We have estimated a reasonably possible loss for this matter and it has been reflected in our total reasonably possible loss estimate previously discussed within this note.
Middleport
Our Middleport, NY facility is currently an Agricultural Solutions formulation and packaging plant that formerly manufactured arsenic-based and other products. As a result of past manufacturing operations and waste disposal practices at this facility, releases of hazardous substances have occurred at the the site that have affected soil, sediment, surface water and groundwater at the facility's property and also in adjacent off-site areas.

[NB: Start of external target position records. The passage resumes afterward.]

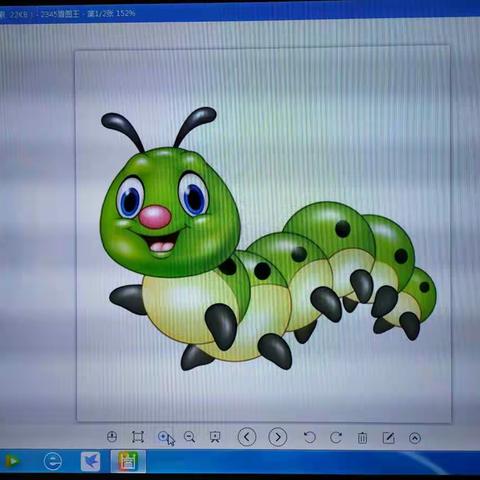The height and width of the screenshot is (480, 480).
Task: Click the green media player taskbar icon
Action: click(11, 462)
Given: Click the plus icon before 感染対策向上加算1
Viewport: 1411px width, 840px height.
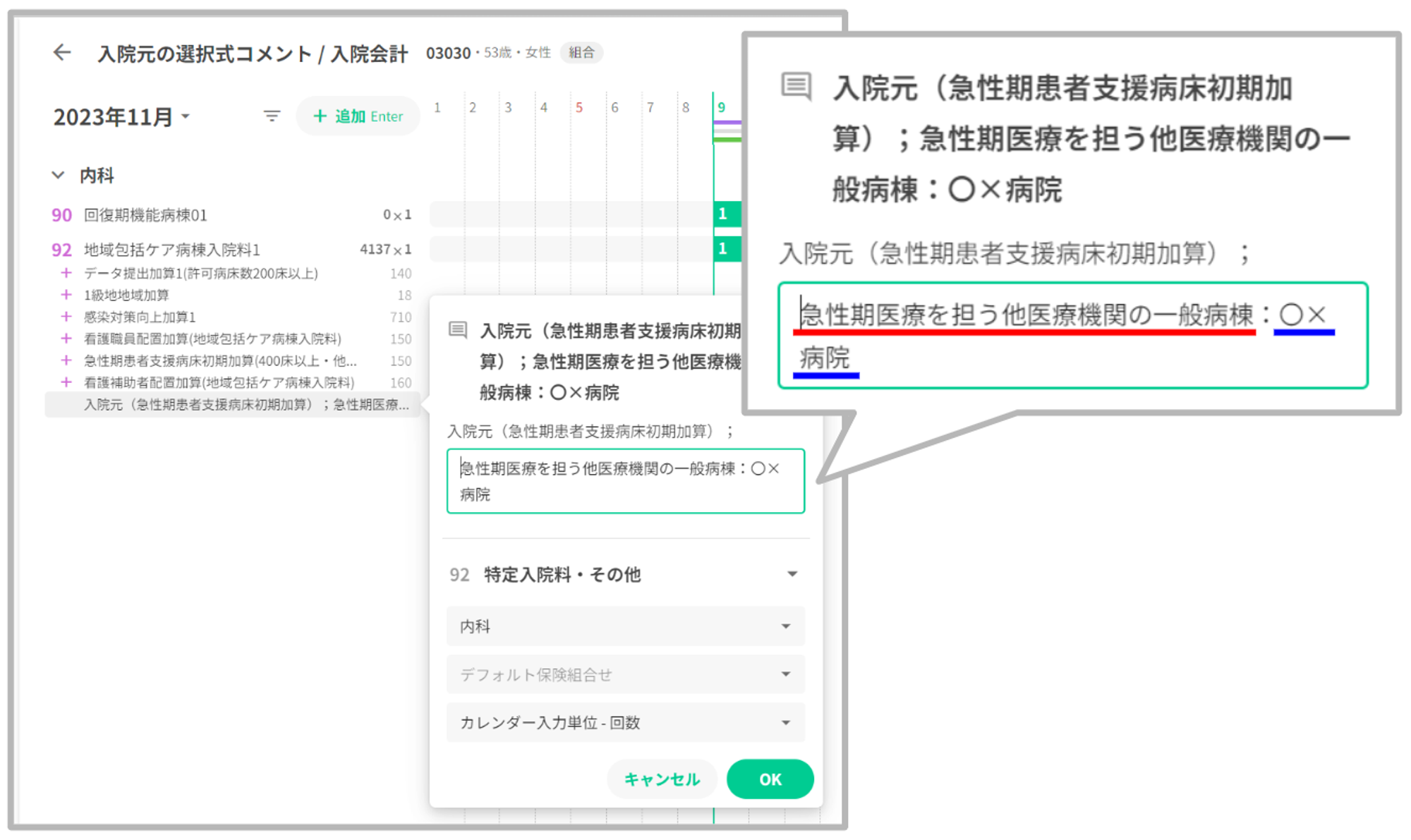Looking at the screenshot, I should pyautogui.click(x=66, y=317).
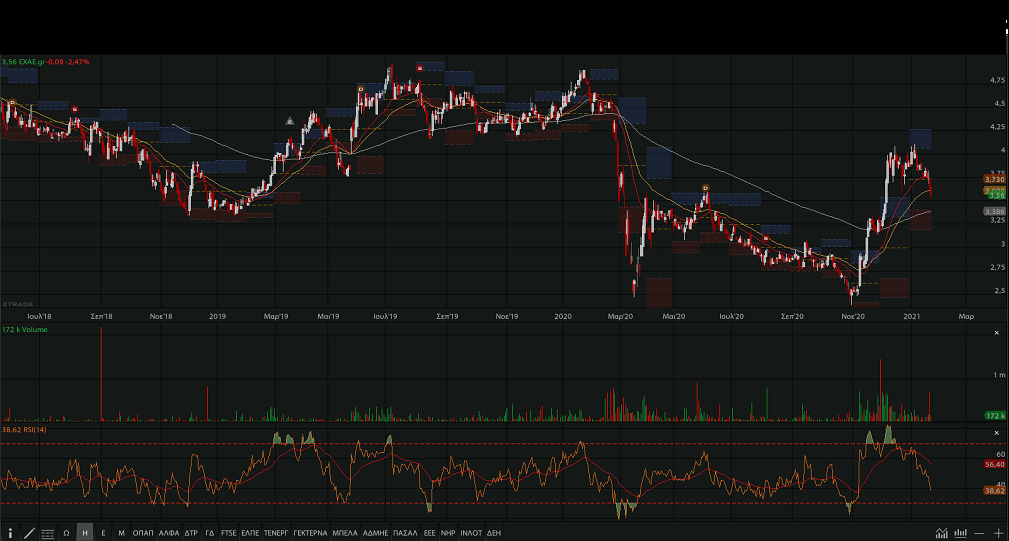This screenshot has width=1009, height=541.
Task: Select the line drawing tool
Action: coord(29,533)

The impact of our discontinued operations was the subject of an Administrative Order on Consent (“AOC”) entered into with the EPA and New York State Department of Environmental Conservation (the “Agencies”) in 1991. The AOC requires us to (1) define the nature and extent of contamination caused by our historical plant operations, (2) take interim corrective measures and (3) evaluate Corrective Action Management Alternatives (“CMA”) for discrete contaminated areas.
We have defined the nature and extent of the contamination and have constructed an engineered cover, closed the RCRA regulated surface water impoundments and are collecting and treating both surface water runoff and ground water, which has satisfied the first two requirements of the AOC.

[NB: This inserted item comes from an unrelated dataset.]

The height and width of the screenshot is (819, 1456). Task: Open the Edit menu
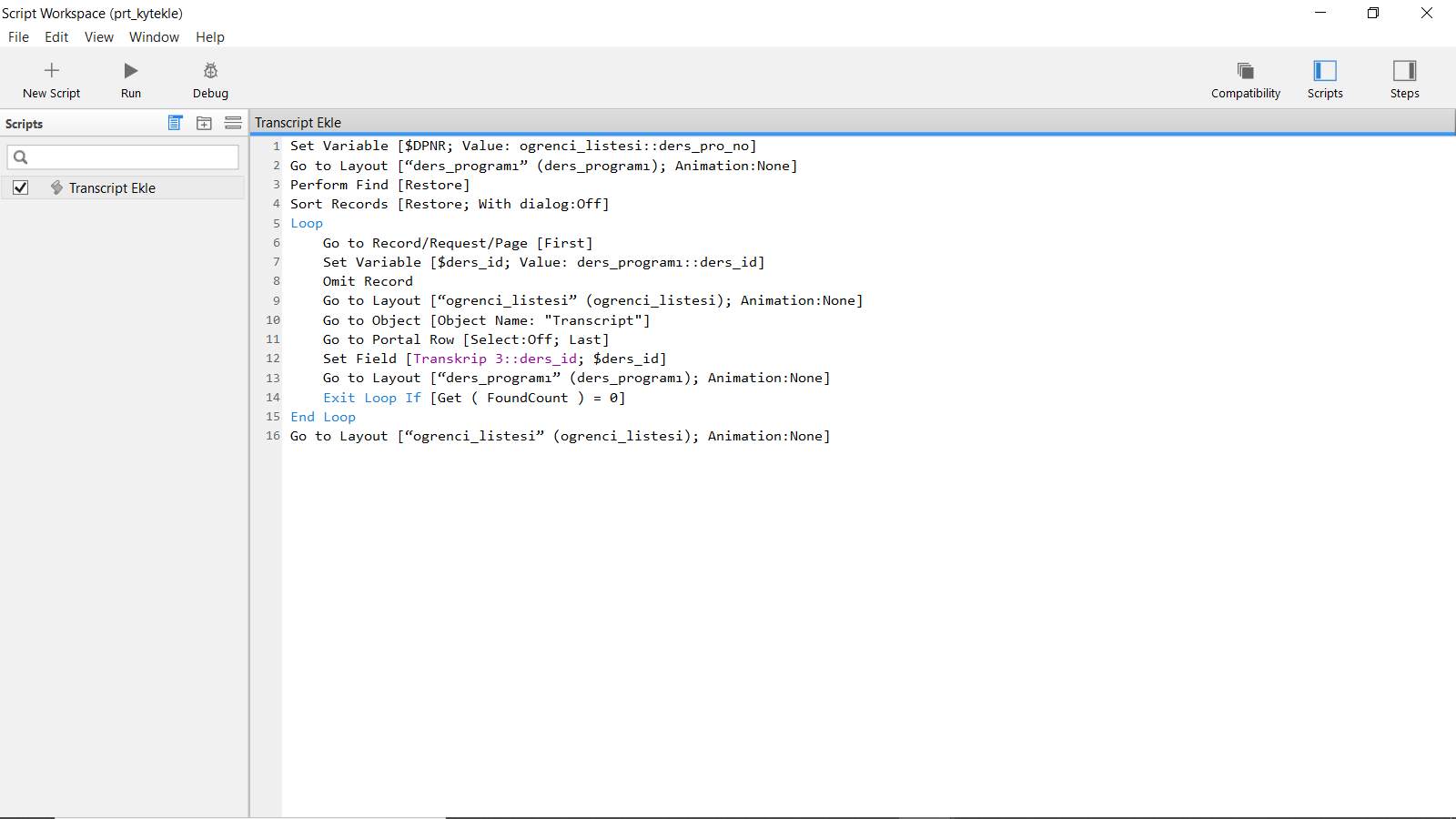pyautogui.click(x=56, y=37)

During the second quarter of 2013, the New York State Department of Environmental Conservation issued the Final Statement of Basis (FSOB). The FSOB is consistent with their Preliminary Statement of Basis issued in June 2012. The FSOB requires a CMA in two off-site areas that would require us to remediate contamination in approximately 200 residential properties in Middleport to a standard of 20 ppm on a point-to-point basis. We believe that this proposed CMA for these areas is overly conservative and not supported under New York State law or under the AOC and other agreements among the parties to the AOC. The Middleport community has expressed objections to the Agencies' FSOB on the grounds that it is not supported by site-specific risk assessment and would be disruptive to the community. In order to negotiate with the Agencies with respect to the CMA, we entered into a tolling agreement with the Agencies. The tolling agreement serves as a “standstill” agreement to the FSOB so that time spent negotiating with the Agencies does not go against the statute of limitations under the FSOB. The tolling agreement expires on February 18, 2014, after which we have 15 days to file a notice that we dispute the FSOB. If we have not reached an agreement with the Agencies by that time and the tolling agreement is not otherwise extended, we intend to file such a notice.
The amount of the reserve for this site is $41.7 million and $42.4 million at December 31, 2013 and 2012, respectively. Our reserve continues to include the estimated liability for clean-up to reflect the costs associated with our recommended CMA. Our estimated reasonably possible environmental loss contingencies exposure reflects the additional cost of the CMA proposed in the FSOB.